* **What the exercise asks**: Only an exact repetition of all the entries will be accepted.

*** Supplied material ***

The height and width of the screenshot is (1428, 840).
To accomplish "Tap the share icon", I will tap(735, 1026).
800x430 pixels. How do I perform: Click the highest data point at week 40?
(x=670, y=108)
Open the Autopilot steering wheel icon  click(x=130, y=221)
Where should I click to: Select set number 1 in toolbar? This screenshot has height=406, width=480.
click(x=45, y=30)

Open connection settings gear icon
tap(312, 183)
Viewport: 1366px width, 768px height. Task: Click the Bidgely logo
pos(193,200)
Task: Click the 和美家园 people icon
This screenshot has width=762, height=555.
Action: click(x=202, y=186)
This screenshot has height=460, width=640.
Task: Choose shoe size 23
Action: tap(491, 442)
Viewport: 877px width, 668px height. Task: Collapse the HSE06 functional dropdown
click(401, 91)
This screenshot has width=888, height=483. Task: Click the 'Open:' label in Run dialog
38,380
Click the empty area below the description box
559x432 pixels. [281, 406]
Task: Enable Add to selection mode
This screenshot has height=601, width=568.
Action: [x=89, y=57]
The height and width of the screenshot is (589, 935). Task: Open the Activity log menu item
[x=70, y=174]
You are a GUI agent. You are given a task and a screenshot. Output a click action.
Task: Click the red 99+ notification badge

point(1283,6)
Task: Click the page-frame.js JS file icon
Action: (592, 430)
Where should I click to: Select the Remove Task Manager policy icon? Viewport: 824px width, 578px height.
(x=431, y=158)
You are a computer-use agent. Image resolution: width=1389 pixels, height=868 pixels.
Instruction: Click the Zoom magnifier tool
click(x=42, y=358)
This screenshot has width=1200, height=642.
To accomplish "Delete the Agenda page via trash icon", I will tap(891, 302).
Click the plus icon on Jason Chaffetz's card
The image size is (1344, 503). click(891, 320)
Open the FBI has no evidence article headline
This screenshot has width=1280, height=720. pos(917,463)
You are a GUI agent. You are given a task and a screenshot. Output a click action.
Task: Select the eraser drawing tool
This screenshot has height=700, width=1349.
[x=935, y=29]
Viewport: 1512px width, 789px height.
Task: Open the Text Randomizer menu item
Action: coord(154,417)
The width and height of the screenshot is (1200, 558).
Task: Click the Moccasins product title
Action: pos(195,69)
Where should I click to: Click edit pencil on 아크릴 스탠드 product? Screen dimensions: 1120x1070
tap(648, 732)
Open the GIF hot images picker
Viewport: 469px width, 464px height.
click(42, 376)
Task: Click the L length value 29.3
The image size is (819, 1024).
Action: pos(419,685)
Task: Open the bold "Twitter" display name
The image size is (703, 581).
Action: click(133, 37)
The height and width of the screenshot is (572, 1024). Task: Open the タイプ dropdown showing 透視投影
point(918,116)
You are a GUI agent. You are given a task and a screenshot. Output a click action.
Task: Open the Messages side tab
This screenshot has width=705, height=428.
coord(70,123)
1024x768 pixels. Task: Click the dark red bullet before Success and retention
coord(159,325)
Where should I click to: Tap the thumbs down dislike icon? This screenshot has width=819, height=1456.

*** End of Supplied material ***

* **Solution to this exercise**:
The height and width of the screenshot is (1428, 840).
To accomplish "Tap the share icon", I will tap(735, 1026).
800x430 pixels. How do I perform: Click the highest data point at week 40?
(x=670, y=108)
Open the Autopilot steering wheel icon  click(x=130, y=221)
Where should I click to: Select set number 1 in toolbar? This screenshot has height=406, width=480.
click(x=45, y=30)

Open connection settings gear icon
tap(312, 183)
Viewport: 1366px width, 768px height. Task: Click the Bidgely logo
pos(193,200)
Task: Click the 和美家园 people icon
This screenshot has width=762, height=555.
Action: click(x=202, y=186)
This screenshot has height=460, width=640.
Task: Choose shoe size 23
Action: tap(491, 442)
Viewport: 877px width, 668px height. Task: Collapse the HSE06 functional dropdown
click(401, 91)
This screenshot has width=888, height=483. Task: Click the 'Open:' label in Run dialog
38,380
Click the empty area below the description box
559x432 pixels. [281, 406]
Task: Enable Add to selection mode
This screenshot has height=601, width=568.
Action: [x=89, y=57]
The height and width of the screenshot is (589, 935). Task: Open the Activity log menu item
[x=70, y=174]
You are a GUI agent. You are given a task and a screenshot. Output a click action.
Task: Click the red 99+ notification badge

point(1283,6)
Task: Click the page-frame.js JS file icon
Action: (592, 430)
Where should I click to: Select the Remove Task Manager policy icon? Viewport: 824px width, 578px height.
(x=431, y=158)
You are a computer-use agent. Image resolution: width=1389 pixels, height=868 pixels.
Instruction: Click the Zoom magnifier tool
click(x=42, y=358)
This screenshot has width=1200, height=642.
To accomplish "Delete the Agenda page via trash icon", I will tap(891, 302).
Click the plus icon on Jason Chaffetz's card
The image size is (1344, 503). click(891, 320)
Open the FBI has no evidence article headline
This screenshot has width=1280, height=720. pos(917,463)
You are a GUI agent. You are given a task and a screenshot. Output a click action.
Task: Select the eraser drawing tool
This screenshot has height=700, width=1349.
[x=935, y=29]
Viewport: 1512px width, 789px height.
Task: Open the Text Randomizer menu item
Action: coord(154,417)
The width and height of the screenshot is (1200, 558).
Task: Click the Moccasins product title
Action: pos(195,69)
Where should I click to: Click edit pencil on 아크릴 스탠드 product? Screen dimensions: 1120x1070
tap(648, 732)
Open the GIF hot images picker
Viewport: 469px width, 464px height.
click(42, 376)
Task: Click the L length value 29.3
The image size is (819, 1024).
Action: pos(419,685)
Task: Open the bold "Twitter" display name
The image size is (703, 581).
Action: click(133, 37)
The height and width of the screenshot is (572, 1024). Task: Open the タイプ dropdown showing 透視投影
point(918,116)
You are a GUI agent. You are given a task and a screenshot. Output a click action.
Task: Open the Messages side tab
This screenshot has width=705, height=428.
coord(70,123)
1024x768 pixels. Task: Click the dark red bullet before Success and retention
coord(159,325)
Where should I click to: Tap the thumbs down dislike icon? This screenshot has width=819, height=1456.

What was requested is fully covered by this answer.